_Task details_. Give the records below as a Markdown table with two columns, Index and Entry. Index numbers each row and Entry holds one line. Leave out blank lines.
— begin Extracted material —
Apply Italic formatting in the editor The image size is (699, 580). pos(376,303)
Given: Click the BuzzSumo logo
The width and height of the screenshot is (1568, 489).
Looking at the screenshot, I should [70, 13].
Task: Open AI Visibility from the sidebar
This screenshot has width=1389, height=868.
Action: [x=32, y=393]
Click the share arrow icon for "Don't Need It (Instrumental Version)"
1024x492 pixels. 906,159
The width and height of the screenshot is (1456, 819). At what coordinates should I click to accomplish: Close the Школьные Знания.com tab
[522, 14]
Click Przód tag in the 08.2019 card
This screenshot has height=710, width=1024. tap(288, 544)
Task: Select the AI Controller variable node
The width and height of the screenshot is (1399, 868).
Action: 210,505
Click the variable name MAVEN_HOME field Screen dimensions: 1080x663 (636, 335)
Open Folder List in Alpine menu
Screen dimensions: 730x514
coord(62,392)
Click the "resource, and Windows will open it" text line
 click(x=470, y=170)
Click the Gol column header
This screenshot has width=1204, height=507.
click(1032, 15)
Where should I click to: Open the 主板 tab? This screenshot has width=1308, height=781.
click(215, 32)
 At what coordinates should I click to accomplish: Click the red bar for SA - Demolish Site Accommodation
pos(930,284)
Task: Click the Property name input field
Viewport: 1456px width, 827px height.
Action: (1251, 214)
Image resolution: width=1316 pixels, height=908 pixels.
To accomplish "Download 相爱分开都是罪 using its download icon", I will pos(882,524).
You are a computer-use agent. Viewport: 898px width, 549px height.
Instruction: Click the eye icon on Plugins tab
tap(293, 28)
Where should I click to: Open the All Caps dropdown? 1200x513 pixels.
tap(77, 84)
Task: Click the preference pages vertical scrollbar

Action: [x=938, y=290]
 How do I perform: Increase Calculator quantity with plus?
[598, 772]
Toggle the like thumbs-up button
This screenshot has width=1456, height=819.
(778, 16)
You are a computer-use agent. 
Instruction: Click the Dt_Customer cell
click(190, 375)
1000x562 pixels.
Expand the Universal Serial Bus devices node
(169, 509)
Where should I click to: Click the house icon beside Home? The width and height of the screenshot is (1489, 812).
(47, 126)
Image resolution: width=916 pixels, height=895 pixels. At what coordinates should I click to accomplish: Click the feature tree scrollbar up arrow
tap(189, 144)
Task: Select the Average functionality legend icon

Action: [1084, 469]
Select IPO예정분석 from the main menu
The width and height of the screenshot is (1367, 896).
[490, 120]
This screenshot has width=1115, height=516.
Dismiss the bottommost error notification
— end Extracted material —
_Response to the exercise_.
| Index | Entry |
|---|---|
| 1 | Apply Italic formatting in the editor The image size is (699, 580). pos(376,303) |
| 2 | Given: Click the BuzzSumo logo |
| 3 | The width and height of the screenshot is (1568, 489). |
| 4 | Looking at the screenshot, I should [70, 13]. |
| 5 | Task: Open AI Visibility from the sidebar |
| 6 | This screenshot has width=1389, height=868. |
| 7 | Action: [x=32, y=393] |
| 8 | Click the share arrow icon for "Don't Need It (Instrumental Version)" |
| 9 | 1024x492 pixels. 906,159 |
| 10 | The width and height of the screenshot is (1456, 819). At what coordinates should I click to accomplish: Close the Школьные Знания.com tab |
| 11 | [522, 14] |
| 12 | Click Przód tag in the 08.2019 card |
| 13 | This screenshot has height=710, width=1024. tap(288, 544) |
| 14 | Task: Select the AI Controller variable node |
| 15 | The width and height of the screenshot is (1399, 868). |
| 16 | Action: 210,505 |
| 17 | Click the variable name MAVEN_HOME field Screen dimensions: 1080x663 (636, 335) |
| 18 | Open Folder List in Alpine menu |
| 19 | Screen dimensions: 730x514 |
| 20 | coord(62,392) |
| 21 | Click the "resource, and Windows will open it" text line |
| 22 |  click(x=470, y=170) |
| 23 | Click the Gol column header |
| 24 | This screenshot has width=1204, height=507. |
| 25 | click(1032, 15) |
| 26 | Where should I click to: Open the 主板 tab? This screenshot has width=1308, height=781. |
| 27 | click(215, 32) |
| 28 |  At what coordinates should I click to accomplish: Click the red bar for SA - Demolish Site Accommodation |
| 29 | pos(930,284) |
| 30 | Task: Click the Property name input field |
| 31 | Viewport: 1456px width, 827px height. |
| 32 | Action: (1251, 214) |
| 33 | Image resolution: width=1316 pixels, height=908 pixels. |
| 34 | To accomplish "Download 相爱分开都是罪 using its download icon", I will pos(882,524). |
| 35 | You are a computer-use agent. Viewport: 898px width, 549px height. |
| 36 | Instruction: Click the eye icon on Plugins tab |
| 37 | tap(293, 28) |
| 38 | Where should I click to: Open the All Caps dropdown? 1200x513 pixels. |
| 39 | tap(77, 84) |
| 40 | Task: Click the preference pages vertical scrollbar |
| 41 | Action: [x=938, y=290] |
| 42 |  How do I perform: Increase Calculator quantity with plus? |
| 43 | [598, 772] |
| 44 | Toggle the like thumbs-up button |
| 45 | This screenshot has width=1456, height=819. |
| 46 | (778, 16) |
| 47 | You are a computer-use agent.  |
| 48 | Instruction: Click the Dt_Customer cell |
| 49 | click(190, 375) |
| 50 | 1000x562 pixels. |
| 51 | Expand the Universal Serial Bus devices node |
| 52 | (169, 509) |
| 53 | Where should I click to: Click the house icon beside Home? The width and height of the screenshot is (1489, 812). |
| 54 | (47, 126) |
| 55 | Image resolution: width=916 pixels, height=895 pixels. At what coordinates should I click to accomplish: Click the feature tree scrollbar up arrow |
| 56 | tap(189, 144) |
| 57 | Task: Select the Average functionality legend icon |
| 58 | Action: [1084, 469] |
| 59 | Select IPO예정분석 from the main menu |
| 60 | The width and height of the screenshot is (1367, 896). |
| 61 | [490, 120] |
| 62 | This screenshot has width=1115, height=516. |
| 63 | Dismiss the bottommost error notification |